A estabilidade das expectativas de inflação é considerada essencial para alcançar a meta, e o comitê acompanha como a política fiscal e os desenvolvimentos financeiros afetam a política monetária. O BC destacou que a percepção do mercado sobre o aumento dos gastos públicos e a sustentabilidade fiscal está afetando os preços de ativos e as expectativas.
A ata também menciona que a redução no esforço de reformas estruturais e disciplina fiscal, o aumento de crédito direcionado e as incertezas sobre a dívida pública podem elevar a taxa de juros neutra, afetando a eficácia da política monetária e o custo da desinflação.
A taxa neutra é aquela que não estimula nem desestimula a economia, mantendo o nível de atividade econômica, o pleno emprego e a inflação na meta.
Cenário Internacional
O cenário internacional permanece adverso, com menor sincronia nas quedas de juros em economias avançadas e fluxos de capital globais influenciados por aversão ao risco.
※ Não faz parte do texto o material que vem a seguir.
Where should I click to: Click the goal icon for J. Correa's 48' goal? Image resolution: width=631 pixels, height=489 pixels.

Taxas de juros mais altas em economias avançadas contribuem para a fuga de recursos de países emergentes, como o Brasil.
O Copom reiterou que a política monetária brasileira não está diretamente vinculada à política dos EUA ou à taxa de câmbio, mas aos mecanismos de transmissão da conjuntura externa sobre a inflação interna. A alta do dólar impacta os preços domésticos no Brasil por meio da importação de produtos e pressão sobre a dívida externa.
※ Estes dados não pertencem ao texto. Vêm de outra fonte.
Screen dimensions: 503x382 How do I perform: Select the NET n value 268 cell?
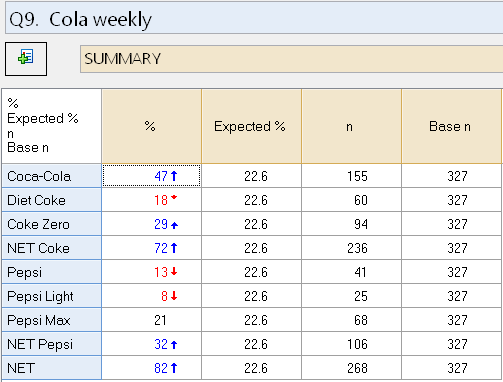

O dólar subiu 15,15% no primeiro semestre de 2024. O BC informou que, diante de um cenário global incerto e movimentos cambiais abruptos, o colegiado adota uma postura de maior cautela.
Trajetória
A Selic é o principal instrumento do Banco Central para controlar a inflação, medida pelo IPCA. Entre março de 2021 e agosto de 2022, a Selic foi aumentada 12 vezes consecutivas. De agosto de 2022 a agosto de 2023, a taxa foi mantida em 13,75% ao ano.
Com o controle da inflação, o BC iniciou uma sequência de sete reduções na Selic, de agosto de 2023 a maio de 2024.
Antes do ciclo de alta, em março de 2021, a Selic estava em 2% ao ano, o menor nível da série histórica. A redução foi uma resposta à contração econômica causada pela pandemia de covid-19, com a taxa permanecendo no menor patamar da história de agosto de 2020 a março de 2021.